** start **

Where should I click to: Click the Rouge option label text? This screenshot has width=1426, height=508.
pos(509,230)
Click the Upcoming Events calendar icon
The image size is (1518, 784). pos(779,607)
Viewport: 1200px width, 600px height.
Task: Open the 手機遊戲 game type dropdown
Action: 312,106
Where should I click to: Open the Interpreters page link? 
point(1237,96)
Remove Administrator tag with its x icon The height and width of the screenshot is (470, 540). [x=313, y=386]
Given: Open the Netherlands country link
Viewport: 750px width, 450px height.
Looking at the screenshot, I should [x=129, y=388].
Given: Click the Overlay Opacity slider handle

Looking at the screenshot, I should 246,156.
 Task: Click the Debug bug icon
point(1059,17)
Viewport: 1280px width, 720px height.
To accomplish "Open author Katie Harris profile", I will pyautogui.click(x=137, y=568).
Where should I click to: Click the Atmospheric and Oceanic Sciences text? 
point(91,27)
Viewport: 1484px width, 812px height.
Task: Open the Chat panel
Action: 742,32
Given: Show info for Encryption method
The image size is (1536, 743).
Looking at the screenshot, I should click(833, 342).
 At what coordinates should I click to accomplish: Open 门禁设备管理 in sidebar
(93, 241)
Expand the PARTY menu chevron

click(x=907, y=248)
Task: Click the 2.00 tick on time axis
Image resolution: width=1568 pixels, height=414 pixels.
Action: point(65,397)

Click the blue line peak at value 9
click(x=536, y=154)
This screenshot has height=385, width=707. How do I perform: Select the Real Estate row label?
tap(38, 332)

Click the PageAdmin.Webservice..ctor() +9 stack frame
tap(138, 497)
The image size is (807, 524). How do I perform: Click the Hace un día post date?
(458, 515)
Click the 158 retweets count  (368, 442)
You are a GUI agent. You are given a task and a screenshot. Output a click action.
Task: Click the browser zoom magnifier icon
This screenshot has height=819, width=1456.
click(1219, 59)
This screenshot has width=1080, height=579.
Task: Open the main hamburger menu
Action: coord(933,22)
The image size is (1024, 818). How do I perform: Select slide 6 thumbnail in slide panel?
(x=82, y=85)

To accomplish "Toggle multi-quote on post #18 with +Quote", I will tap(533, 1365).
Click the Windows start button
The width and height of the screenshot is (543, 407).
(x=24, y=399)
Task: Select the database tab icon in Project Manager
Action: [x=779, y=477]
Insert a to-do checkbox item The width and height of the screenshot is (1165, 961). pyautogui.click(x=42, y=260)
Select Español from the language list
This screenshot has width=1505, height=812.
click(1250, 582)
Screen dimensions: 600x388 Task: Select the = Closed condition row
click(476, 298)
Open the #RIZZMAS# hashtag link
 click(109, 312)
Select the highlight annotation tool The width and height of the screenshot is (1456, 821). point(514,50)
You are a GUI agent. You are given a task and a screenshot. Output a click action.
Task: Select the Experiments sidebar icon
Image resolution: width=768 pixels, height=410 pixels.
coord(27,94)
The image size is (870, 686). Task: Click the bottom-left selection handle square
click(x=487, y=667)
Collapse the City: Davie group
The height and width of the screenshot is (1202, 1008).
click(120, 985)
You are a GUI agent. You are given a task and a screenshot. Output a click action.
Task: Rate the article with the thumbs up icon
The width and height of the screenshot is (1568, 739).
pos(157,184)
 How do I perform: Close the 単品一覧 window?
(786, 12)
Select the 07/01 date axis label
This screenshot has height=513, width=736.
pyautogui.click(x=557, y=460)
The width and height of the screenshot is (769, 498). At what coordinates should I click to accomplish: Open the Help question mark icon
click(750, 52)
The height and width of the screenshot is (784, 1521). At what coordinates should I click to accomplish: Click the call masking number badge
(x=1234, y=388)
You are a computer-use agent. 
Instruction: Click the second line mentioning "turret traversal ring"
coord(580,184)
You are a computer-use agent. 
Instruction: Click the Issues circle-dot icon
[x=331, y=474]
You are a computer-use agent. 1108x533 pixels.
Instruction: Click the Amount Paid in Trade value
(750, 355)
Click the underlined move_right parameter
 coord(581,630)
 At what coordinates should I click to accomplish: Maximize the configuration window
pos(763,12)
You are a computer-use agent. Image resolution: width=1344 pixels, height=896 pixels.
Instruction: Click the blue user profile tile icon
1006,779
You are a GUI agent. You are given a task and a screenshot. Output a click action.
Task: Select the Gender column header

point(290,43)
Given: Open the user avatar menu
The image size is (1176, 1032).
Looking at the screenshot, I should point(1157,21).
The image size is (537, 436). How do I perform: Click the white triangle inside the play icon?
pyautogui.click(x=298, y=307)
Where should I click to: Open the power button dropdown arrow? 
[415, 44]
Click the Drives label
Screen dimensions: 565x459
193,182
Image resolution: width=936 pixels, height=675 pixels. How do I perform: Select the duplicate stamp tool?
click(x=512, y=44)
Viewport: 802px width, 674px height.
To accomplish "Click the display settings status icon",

** end **

*TASK BRIEF:* Copy these lines word for word.

*RESULT BELOW:*
Where should I click to: Click the Rouge option label text? This screenshot has width=1426, height=508.
pos(509,230)
Click the Upcoming Events calendar icon
The image size is (1518, 784). pos(779,607)
Viewport: 1200px width, 600px height.
Task: Open the 手機遊戲 game type dropdown
Action: 312,106
Where should I click to: Open the Interpreters page link? 
point(1237,96)
Remove Administrator tag with its x icon The height and width of the screenshot is (470, 540). [x=313, y=386]
Given: Open the Netherlands country link
Viewport: 750px width, 450px height.
Looking at the screenshot, I should [x=129, y=388].
Given: Click the Overlay Opacity slider handle

Looking at the screenshot, I should 246,156.
 Task: Click the Debug bug icon
point(1059,17)
Viewport: 1280px width, 720px height.
To accomplish "Open author Katie Harris profile", I will pyautogui.click(x=137, y=568).
Where should I click to: Click the Atmospheric and Oceanic Sciences text? 
point(91,27)
Viewport: 1484px width, 812px height.
Task: Open the Chat panel
Action: 742,32
Given: Show info for Encryption method
The image size is (1536, 743).
Looking at the screenshot, I should click(833, 342).
 At what coordinates should I click to accomplish: Open 门禁设备管理 in sidebar
(93, 241)
Expand the PARTY menu chevron

click(x=907, y=248)
Task: Click the 2.00 tick on time axis
Image resolution: width=1568 pixels, height=414 pixels.
Action: point(65,397)

Click the blue line peak at value 9
click(x=536, y=154)
This screenshot has height=385, width=707. How do I perform: Select the Real Estate row label?
tap(38, 332)

Click the PageAdmin.Webservice..ctor() +9 stack frame
tap(138, 497)
The image size is (807, 524). How do I perform: Click the Hace un día post date?
(458, 515)
Click the 158 retweets count  (368, 442)
You are a GUI agent. You are given a task and a screenshot. Output a click action.
Task: Click the browser zoom magnifier icon
This screenshot has height=819, width=1456.
click(1219, 59)
This screenshot has width=1080, height=579.
Task: Open the main hamburger menu
Action: coord(933,22)
The image size is (1024, 818). How do I perform: Select slide 6 thumbnail in slide panel?
(x=82, y=85)

To accomplish "Toggle multi-quote on post #18 with +Quote", I will tap(533, 1365).
Click the Windows start button
The width and height of the screenshot is (543, 407).
(x=24, y=399)
Task: Select the database tab icon in Project Manager
Action: [x=779, y=477]
Insert a to-do checkbox item The width and height of the screenshot is (1165, 961). pyautogui.click(x=42, y=260)
Select Español from the language list
This screenshot has width=1505, height=812.
click(1250, 582)
Screen dimensions: 600x388 Task: Select the = Closed condition row
click(476, 298)
Open the #RIZZMAS# hashtag link
 click(109, 312)
Select the highlight annotation tool The width and height of the screenshot is (1456, 821). point(514,50)
You are a GUI agent. You are given a task and a screenshot. Output a click action.
Task: Select the Experiments sidebar icon
Image resolution: width=768 pixels, height=410 pixels.
coord(27,94)
The image size is (870, 686). Task: Click the bottom-left selection handle square
click(x=487, y=667)
Collapse the City: Davie group
The height and width of the screenshot is (1202, 1008).
click(120, 985)
You are a GUI agent. You are given a task and a screenshot. Output a click action.
Task: Rate the article with the thumbs up icon
The width and height of the screenshot is (1568, 739).
pos(157,184)
 How do I perform: Close the 単品一覧 window?
(786, 12)
Select the 07/01 date axis label
This screenshot has height=513, width=736.
pyautogui.click(x=557, y=460)
The width and height of the screenshot is (769, 498). At what coordinates should I click to accomplish: Open the Help question mark icon
click(750, 52)
The height and width of the screenshot is (784, 1521). At what coordinates should I click to accomplish: Click the call masking number badge
(x=1234, y=388)
You are a computer-use agent. 
Instruction: Click the second line mentioning "turret traversal ring"
coord(580,184)
You are a computer-use agent. 
Instruction: Click the Issues circle-dot icon
[x=331, y=474]
You are a computer-use agent. 1108x533 pixels.
Instruction: Click the Amount Paid in Trade value
(750, 355)
Click the underlined move_right parameter
 coord(581,630)
 At what coordinates should I click to accomplish: Maximize the configuration window
pos(763,12)
You are a computer-use agent. Image resolution: width=1344 pixels, height=896 pixels.
Instruction: Click the blue user profile tile icon
1006,779
You are a GUI agent. You are given a task and a screenshot. Output a click action.
Task: Select the Gender column header

point(290,43)
Given: Open the user avatar menu
The image size is (1176, 1032).
Looking at the screenshot, I should point(1157,21).
The image size is (537, 436). How do I perform: Click the white triangle inside the play icon?
pyautogui.click(x=298, y=307)
Where should I click to: Open the power button dropdown arrow? 
[415, 44]
Click the Drives label
Screen dimensions: 565x459
193,182
Image resolution: width=936 pixels, height=675 pixels. How do I perform: Select the duplicate stamp tool?
click(x=512, y=44)
Viewport: 802px width, 674px height.
To accomplish "Click the display settings status icon",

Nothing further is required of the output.